The operator of a Los Angeles nursing school that turned out to be fake will pay back the defrauded students.

As many as 300 students paid $20,000 each to enroll and attend classes at RN Learning Center, which advertised its fast-track program for earning a bachelor of science degree in nursing in less than two years.

California Attorney General Jerry Brown said the school deceived students by pretending to offer an accredited nursing program and tricking graduates into believing they had qualified to become registered nurses.

"By creating the illusion it was training future registered nurses," Brown said, "the school destroyed the aspirations of hundreds of students who also lost thousands of dollars in wasted tuition.
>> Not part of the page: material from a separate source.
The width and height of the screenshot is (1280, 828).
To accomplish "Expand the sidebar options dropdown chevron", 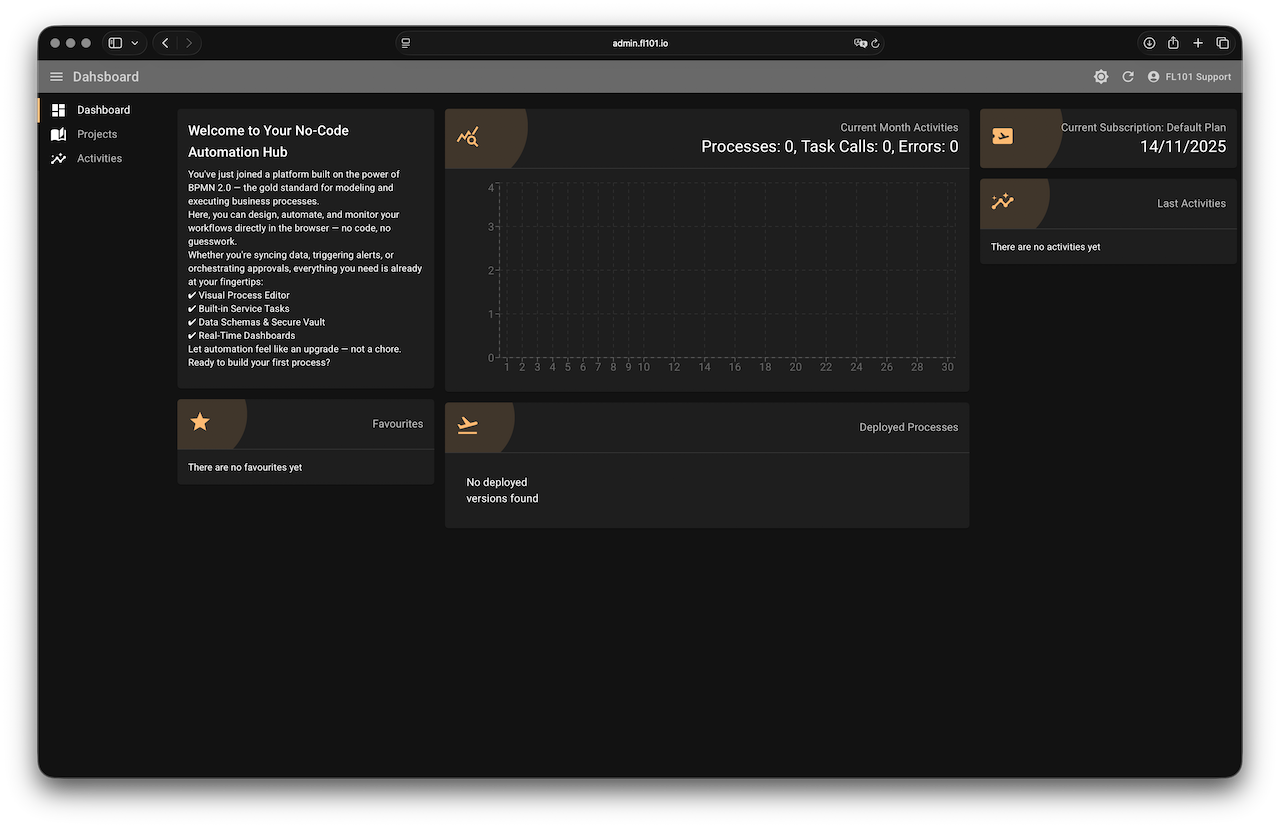I will click(135, 43).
The school will shut its doors today and pay back its former students as fully as it can."

In the settlement negotiated by Brown's office on behalf of the Board of Registered Nursing, Junelou Chalico Enterina, owner and operator of RN Learning Center, which operated on Wilshire Boulevard in Los Angeles, agreed to close his business and pay victims restitution of $500,000. He also agreed never again to open a nursing school in California.

Worthless degrees

The board, which is the state agency that oversees the practice and education of nurses, believes no student of RN Learning Center was able to use her degree to qualify for the state's nursing exam or become a registered nurse. However, the board is contacting every medical facility in the state to warn about unaccredited schools such as RN Learning Center.

The settlement concludes a board investigation that began in early 2007. Despite purporting to be a nursing school, Brown said RN Learning Center never applied to the nursing board to obtain accreditation as a school of nursing.

Three years ago, the board ordered the school to close. It also disciplined two licensed registered nurses associated with the school and posted a notice on its website warning prospective students that unaccredited schools were operating in California.

Despite the scrutiny, RN Learning Center continued to operate, targeting mostly Filipino-Americans who already worked in the health field. The school's marketing materials promised the program would, "Advance Your Education. Increase Your Earnings. Secure Your Financial Future."

Just as they would in a real nursing school, students took classes in anatomy, microbiology and learned to do sutures. They traveled to the Philippines for a month of clinical study in hospitals and prisons, and attended classes at a foreign nursing school that also had not been approved by California's board.

Elaborate deception

Brown said RN Learning Center kept the deception going by holding formal graduation ceremonies. About 50 of its students applied to the nursing board to take the National Council Licensing Examination, which qualifies nursing school graduates to become licensed registered nurses.

The students submitted transcripts that were declared fraudulent, so they were unable to meet the eligibility requirements and were not allowed to take the licensing exam. Because RN Learning Center was unlicensed, none of the course work taken there can be counted toward completing a Bachelor of Science in Nursing.